“All the truth in the world adds up to one big lie”
Two years ago, around this time I was learning to love Bob Dylan and I wrote something (in his voice) to represent how I feel he was eminent and how his life can be portrayed:
Ever since the day I was born, a long time ago in Minnesota, I have been on stage. Growing up, I didn’t feel like Robert Zimmerman and I knew I was born into the wrong family. Some people just are and they’re given the wrong names too. I was one of those people.
As I grew up, I realized that unique feeling of really physically being onstage, experimenting with a couple of bands. They weren’t much good but I liked it. There was just something about music that drew me in, so I realized I had to get away from this place, it was the middle of nowhere. I needed to get where I could expose myself to real music and be heard, and I needed to get away from the life I wasn’t suited for. So off I went to New York, to follow my destiny.

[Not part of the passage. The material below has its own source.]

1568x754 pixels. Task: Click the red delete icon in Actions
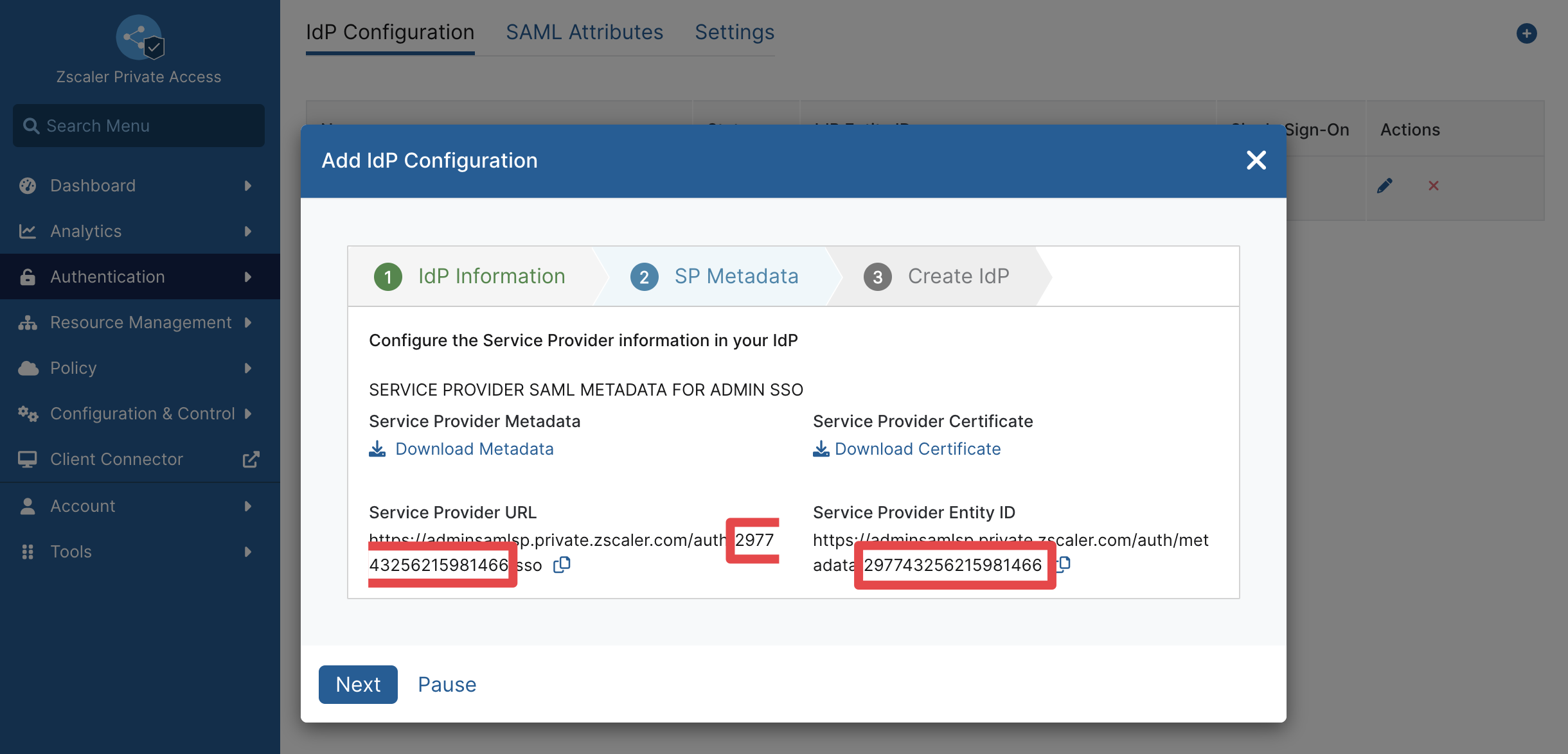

I started off in little cafes, on their tiny stages, soaking up any exposure I could get. I needed to be discovered and I knew exactly how. I was, at that time, and unknown musician. Few people had ever heard of Bob Dylan and even fewer people cared. There was one advantage to that though: being noticed is a burden, Jesus got himself crucified because he got noticed and getting away was really easy then.

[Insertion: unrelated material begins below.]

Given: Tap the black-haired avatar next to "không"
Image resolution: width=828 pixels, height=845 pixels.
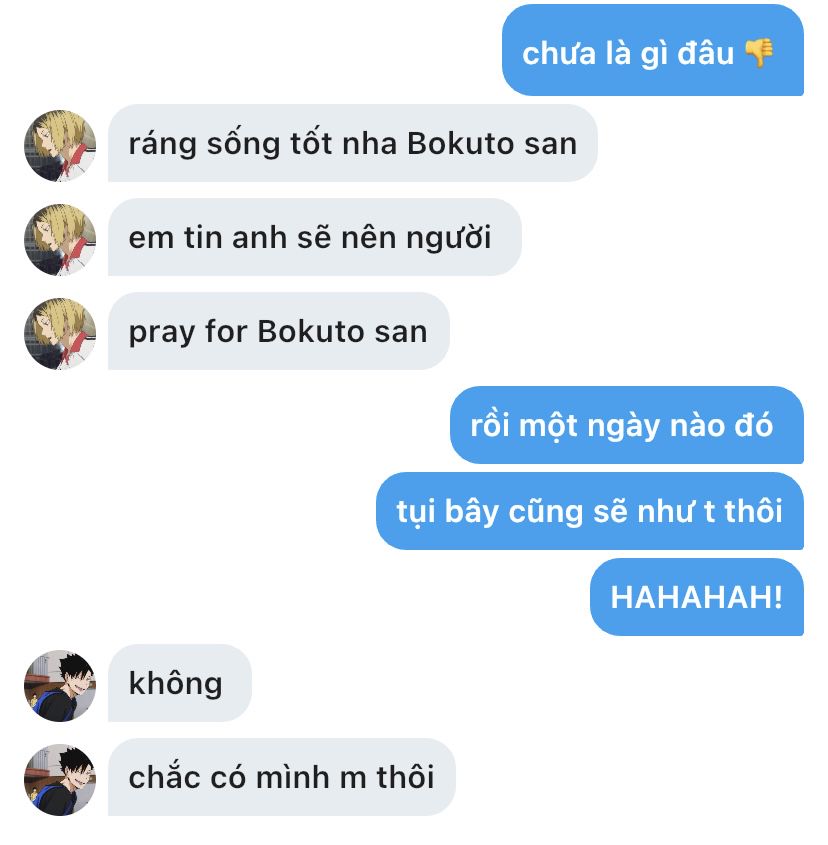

I had a real craving for folk music, being so inspired by Woody Guthrie, Leadbelly and so many more so I hung around in the local folk shop. It wasn’t a great sight, just a small shop with some records and instruments but folk was MY kind of music. My music was meaningful, not just the “I love you” songs all over the radio. After a while, I was discovered and signed. My career was looking up from there but I drew back from the world a bit. I didn’t dig everyone making such a big deal of me.

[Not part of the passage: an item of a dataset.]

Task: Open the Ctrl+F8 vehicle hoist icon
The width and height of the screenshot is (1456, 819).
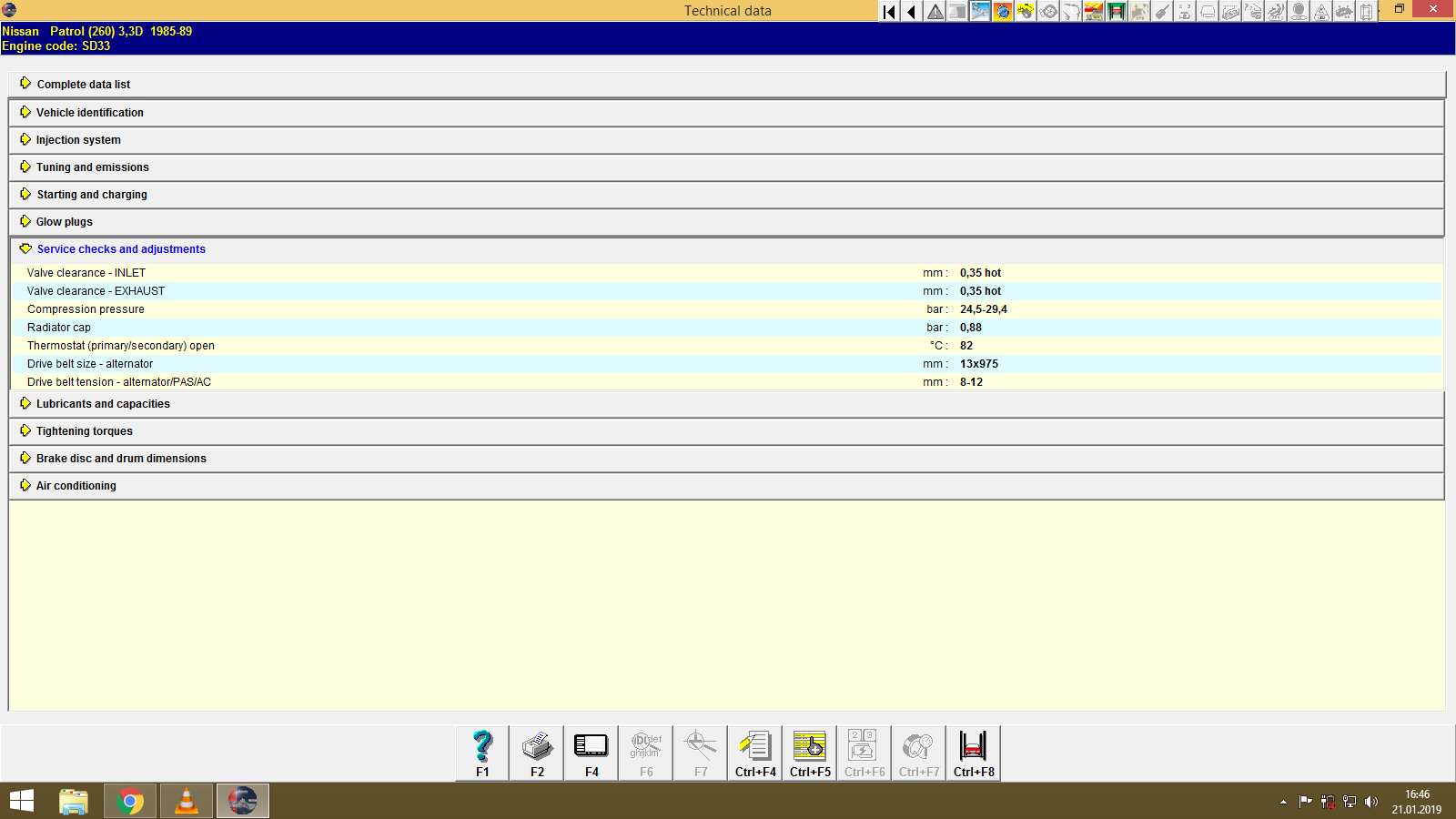Action: point(973,752)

By that time, I finally realized that my love of performing transferred into my everyday life. I had become big then and I was being judged by everyone, everyone saw me a different way. Bob Dylan was thousands of different people. Some people would even go to the extent of calling me a Messiah, a Prophet. One time I was even called Judas. I’m just a song and dance man but as a musician, I had to just let people see me how they wanted to. So what I had to do, was be on stage all the time, act like the Bob Dylan the people needed, whether they were ready for him or not.
This brought me happiness in some sort of way because at times in my life, the only place I have been happy is when I’m on stage and touring, performing and being the Bob Dylan everyone wanted accomplished that for me. I had become what I see as a true artist: someone who can be interpreted many ways by all kinds of people. Throughout this time I had reached a level of personal satisfaction and I sometimes would stretch it to feeling successful in a way.
Now, the toughest thing about success is that you’ve got to keep on being a success. I think Irving Berlin said that. A man is a success if he gets up in the morning and gets to bed at night, and in between he does what he wants to do. I said that.